As we were leaving we got a call from our emergency dog contact/doggie godmother and I was able to talk to the vet. Betty had been transferred to the emergency vet clinic and was going to have surgery. The vet said she was stable but her front left leg was in very bad shape. Given her age surgery is always a risk but she was staying strong. We only heard later that during all of the initial stress and excitement that she stopped breathing at one point.

We got to the clinic and went over the X-rays with the vet who was going to operate on her. We learned that she had no broken bones, no internal injuries but her legs were a mess. She in fact had a tooth embedded in her left leg. Also, somewhere in her sad history before we rescued her she had been shot with a pellet gun and she still had a pellet in her back. Poor thing. She is the sweetest dog and everyone loves her. So gentle and sweet.

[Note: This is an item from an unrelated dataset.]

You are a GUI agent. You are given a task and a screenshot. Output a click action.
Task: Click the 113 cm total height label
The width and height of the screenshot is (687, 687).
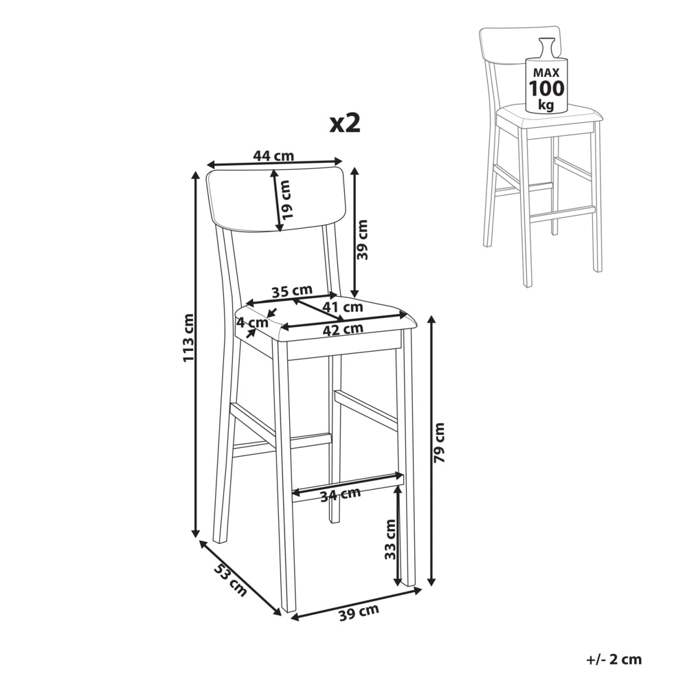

We settled in to wait. The surgery took almost 6 hours. Finally, we got to see our baby. She looked drugged and sad but she was OK. We headed home and looked forward to taking our baby home the next day

I checked in Sunday morning and the vet told me Betty was going to have to stay another night. They wanted to be sure she was stable enough and was properly hydrated. She had not been eating at this point so they wanted us to bring some treats and try to get her to eat.

We arrived at the clinic and when they brought Betty is to see us we both burst into tears. She was walking but very slowly and she looked terrible. Drains and sutures everywhere and she just looked so sad. I don’t really know if she knew it was us but she laid down and ate a little turkey and even slept a bit.

Monday morning I tried to get back to the training schedule and make up my 13 mile run. I was 5 miles in when I found out that Betty was ready to go home. I got back to the car and we headed back to the clinic.

Betty walked out on her own steam but she had 3 different colored bandages on 3 of her legs. She wagged her little nub when she saw us and we were so happy to be taking her home. Betty has a long road to recovery but dogs heal fast. Her left leg will probably never regain full range of motion but we hope she can get back to at least walking with a slight limp and navigating stairs.


Currently, we have a dog rehab center in the living room with a pile of medications and warm compresses administered multiple times a day. Yesterday we found out she has a fever and now has another antibiotic to take but she is hanging in there.


I am now faced with trying to get back to normal training when my heart is just not into it. Last month I had to give up on trying to do crossfit and training because I was just too tired all the time. I feel my muscles getting smaller and that makes me sad. I am going to have to start from scratch with pull-ups I am afraid. There are so few training buddies left and that is sad too. And now my poor puppy is all beat up and every time I go out to train I am leaving her. I also feel bad that John is having to shoulder so much of the responsibility of taking care of Betty because I have to train. He also has coaching duties that are getting neglected right now.

Now more than ever, I just want this race over so I can get back to my normal life. I also know that many of us would give anything to be healthy and to be able to do this race. I keep trying to remind myself of that when I start feeling sorry for myself but you know what?